El príncipe heredero Mohammed bin Salman (MBS) impulsa Visión 2030 para diversificar la economía saudita más allá del petróleo, empoderando a mujeres y jóvenes en un país donde el 70% de la población es menor de 30 años. Ascendió al poder en 2015 con su padre, el rey Salman, y confinó a rivales en el Ritz Carlton de Riad, recaudando 107 mil millones de dólares mediante extorsiones disfrazadas de lucha anticorrupción.

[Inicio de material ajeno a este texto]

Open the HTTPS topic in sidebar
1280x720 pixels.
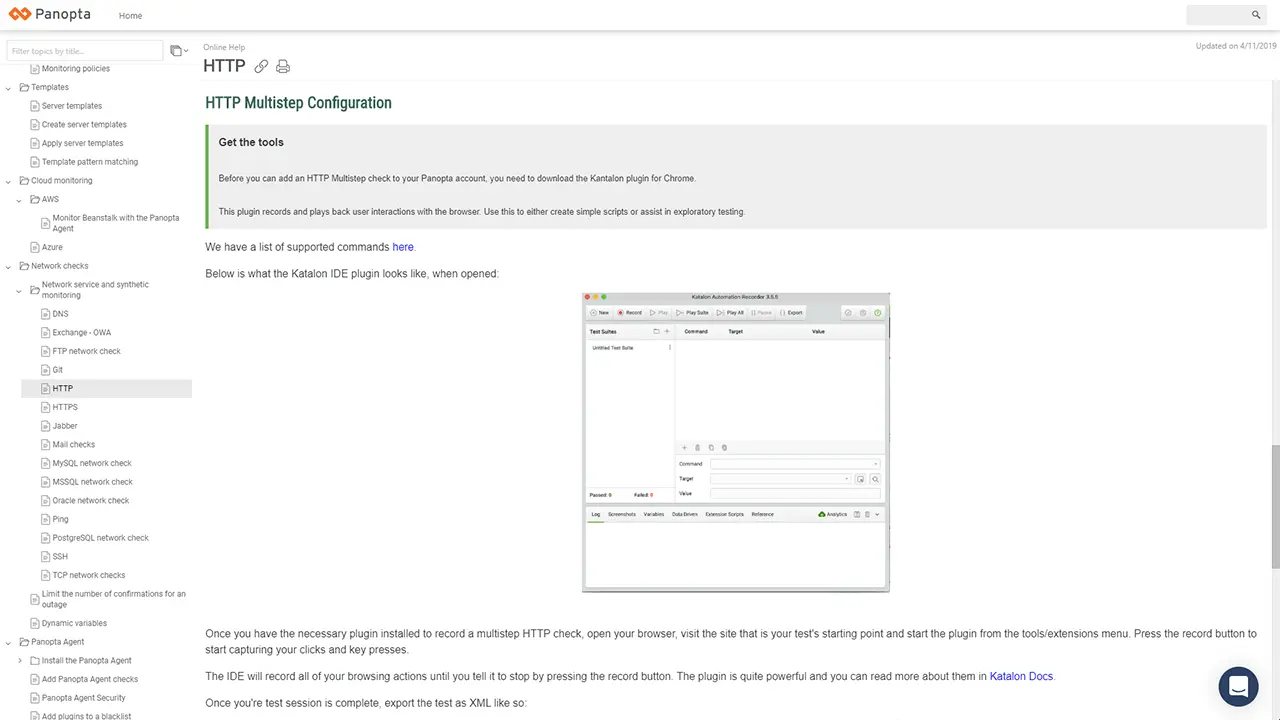click(65, 407)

MBS reduce el poder de los clérigos conservadores, disuelve la autoridad de la policía religiosa y reescribe la historia nacional en museos como el de Diriyah, fijando 1727 como fundación del estado saudita para minimizar el rol wahabí. Abre sitios como Al-Ula a turistas con inversiones millonarias, raves en el desierto y eventos internacionales como la Copa Mundial 2034, atrayendo estrellas como Ronaldo.

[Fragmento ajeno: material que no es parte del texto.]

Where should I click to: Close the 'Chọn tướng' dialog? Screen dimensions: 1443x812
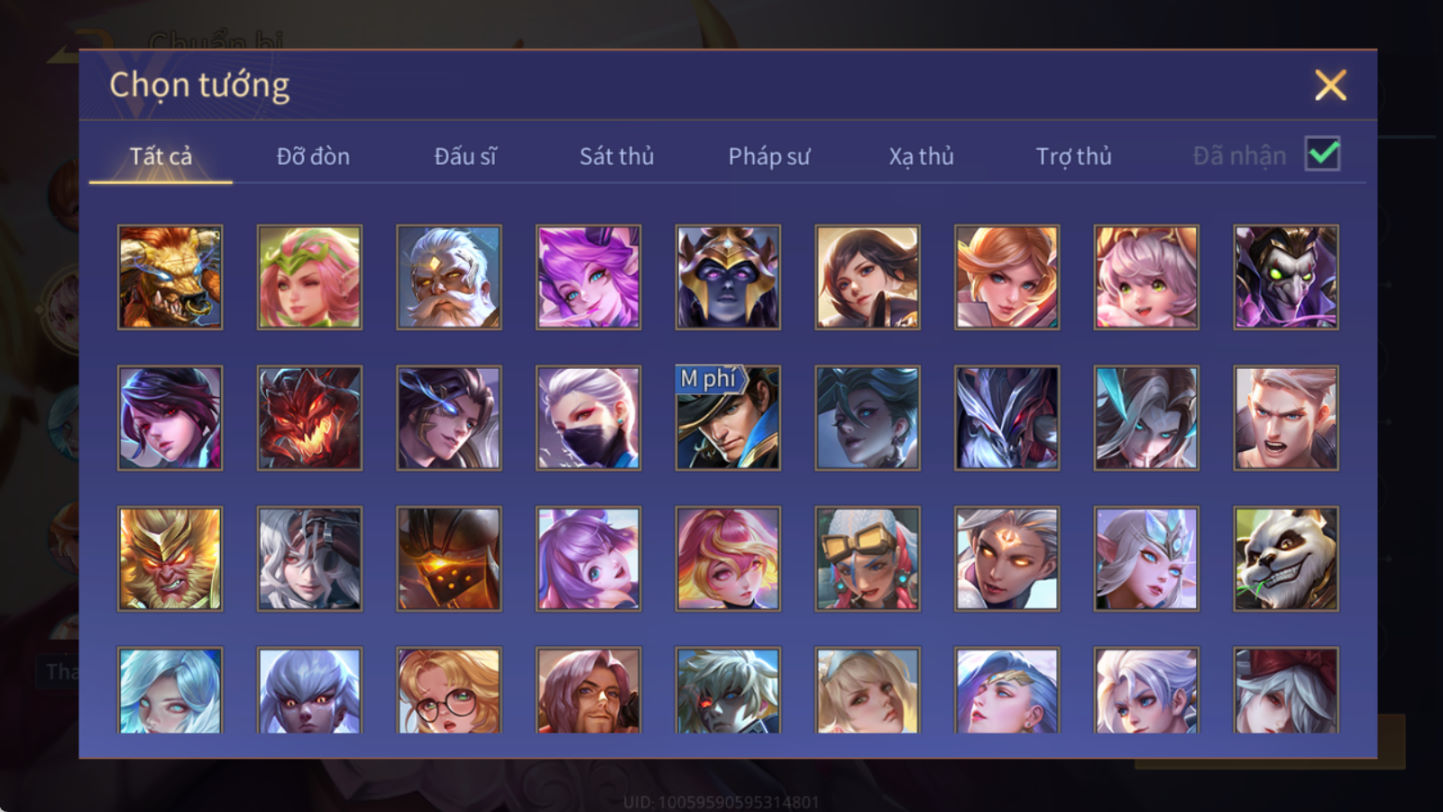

Sin embargo, reprime disidencia: activistas como Foss Al-Otaydi y su hermana Manahel Alotaybi, condenada a 11 años de prisión por ropa inapropiada y cuestionar tutela masculina pese a reformas. Para The Line en Neom, un exoficial revela órdenes de usar fuerza letal contra la tribu Huwaiti, resultando en la muerte de Abdul Rahim Al-Huwaiti y 300 ejecuciones récord en 2024.

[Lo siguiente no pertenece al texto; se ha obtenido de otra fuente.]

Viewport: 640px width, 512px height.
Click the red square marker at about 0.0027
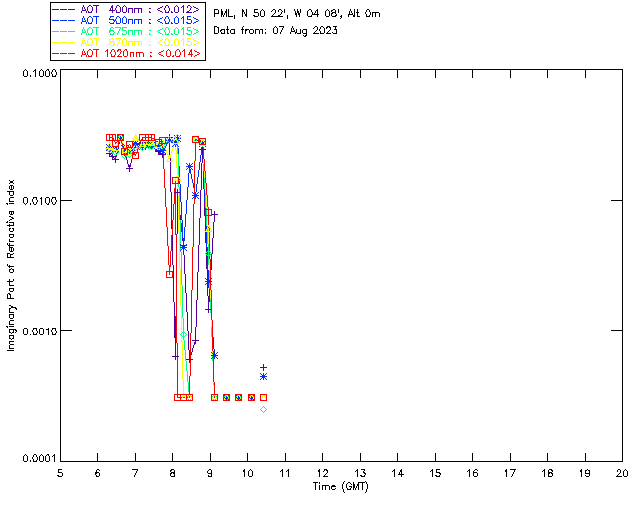click(169, 274)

Escándalos como el asesinato de Jamal Khashoggi y el fracaso en Yemen contra hutíes respaldados por Irán no frenan su agenda; dialoga con Teherán vía China y coquetea con normalizar lazos con Israel, aunque Gaza revive tensiones palestinas. Analistas dudan del éxito ante costos disparados y dependencia petrolera persistente.